#### Text to read ####
It will be a beast to read but I can’t wait to start picking away.

What do we call this type of fiction? Pastiche doesn’t seem right … shared world?

The Mirrors of Tuzun Thune and the Weird

There is something about this story that gripped me from the moment I read it, many years ago (which may have been in Savage Sword of Conan #34, or if not, in the Lancer King Kull).

It is Weird. With a capital W, meaning strange and transgressive, but also just plain weird in the modern, colloquial sense. Instead of swordplay (save at the very end, and more or less offscreen) we get a lot of philosophizing over the nature of reality. Small w weird.

Anyway, I love the story, and wrote about here on the blog.

Weird fiction predates sword-and-sorcery, originating with Edgar Allan Poe and carried on with Arthur Machen and Algernon Blackwood and H.P. Lovecraft. But it was married to swordplay, probably, with the likes of Lord Dunsany, then continued in works by A. Merritt and Clark Ashton Smith, and on into Jack Vance, Michael Moorcock, Tanith Lee, and Michael Shea. Today you’ll see it in John Fultz and Schuyler Hernstrom, and others.
#### Records shown ####
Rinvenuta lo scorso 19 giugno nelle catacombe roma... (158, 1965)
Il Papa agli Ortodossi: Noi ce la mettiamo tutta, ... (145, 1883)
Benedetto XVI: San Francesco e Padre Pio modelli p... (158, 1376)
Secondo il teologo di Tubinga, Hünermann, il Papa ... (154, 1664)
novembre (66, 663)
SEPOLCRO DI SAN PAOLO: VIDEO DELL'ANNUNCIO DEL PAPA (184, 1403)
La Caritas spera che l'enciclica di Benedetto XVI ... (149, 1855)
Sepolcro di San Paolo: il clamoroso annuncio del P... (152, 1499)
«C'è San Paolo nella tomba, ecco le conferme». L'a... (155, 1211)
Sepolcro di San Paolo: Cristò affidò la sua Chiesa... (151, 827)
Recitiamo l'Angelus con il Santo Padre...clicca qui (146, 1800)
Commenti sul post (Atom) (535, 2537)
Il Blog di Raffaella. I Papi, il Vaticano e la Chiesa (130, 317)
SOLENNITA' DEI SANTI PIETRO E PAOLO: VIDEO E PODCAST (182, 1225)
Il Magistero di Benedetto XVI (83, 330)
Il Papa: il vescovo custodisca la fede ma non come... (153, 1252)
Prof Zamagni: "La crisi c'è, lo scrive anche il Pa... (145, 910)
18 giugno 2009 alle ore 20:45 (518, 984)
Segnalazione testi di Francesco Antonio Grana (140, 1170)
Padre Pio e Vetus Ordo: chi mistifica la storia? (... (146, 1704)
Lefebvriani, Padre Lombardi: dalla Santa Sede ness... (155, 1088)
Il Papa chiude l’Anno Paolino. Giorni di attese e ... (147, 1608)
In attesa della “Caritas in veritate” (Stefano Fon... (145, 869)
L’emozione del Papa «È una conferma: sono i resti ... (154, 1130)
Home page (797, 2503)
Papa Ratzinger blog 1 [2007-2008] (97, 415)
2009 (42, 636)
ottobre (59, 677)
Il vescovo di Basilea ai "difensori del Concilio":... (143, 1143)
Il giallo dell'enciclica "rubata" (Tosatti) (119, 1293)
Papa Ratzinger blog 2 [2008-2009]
####
Tasks and exercises:
1: Can you gather every line of the records that contains the string "vescovo"? Case counts.
2: Could you write what comes next in the piece on weird fiction and "The Mirrors of Tuzun Thune," starting after its last sentence?
The text and the records are unrelated to each other.

Responses to the exercise:
1:
Il Papa: il vescovo custodisca la fede ma non come... (153, 1252)
Il vescovo di Basilea ai "difensori del Concilio":... (143, 1143)

2:
I don’t want S&S without the Weird. I’m not saying your S&S must be weird, oh author, but the subgenre itself must accommodate stories like this, or Clark Ashton Smith’s “The Seven Geases,” or Hernstrom’s “The Gift of the Ob-Men,” or Darrell Schweitzer’s We Are All Legends, else it starts to feel like a series of Clonans.

A recent article on Reactor ("Bored of the Swords: The Rebirth of Sword & Sorcery and the Death of the Weird") expresses the same sentiment, but the author seems to think there is a deliberate movement to push it out of modern S&S. I can’t say I fully agree; the Weird remains vibrant and alive in corners of S&S, if you look for it. If we only get it in small doses, that’s OK. It is weird after all, not meant for the mainstream. And I do appreciate the link to The Silver Key.

A trio of extras

  • A new Jirel of Joiry novella Blue Fire has not only funded, it smashed all its stretch goals. Congratulations to publisher New Edge. I bought a copy myself.
  • This post by Deuce Richardson on Excalibur artist Bob Peak (DMR Books) is “peak” (ahem). Check out these glorious images. Agree with Deuce that if there is better movie poster art than Peak’s work on the best Arthurian film ever made, I haven’t seen it.
  • RIP Kjell Nilsson, who played the muscled, metal goalie mask wearing villain Lord Humungus from Mad Max 2: The Road Warrior. I always thought that dude was super cool, and scary, and I loved that his origin story remained a mystery (was he burned? Disfigured in a car wreck? Exposed to radiation?) He always seemed like a relatively reasonable man. Be still, my dog of war.

Should Brian investigate the lonely Lovecraftian marsh behind his home?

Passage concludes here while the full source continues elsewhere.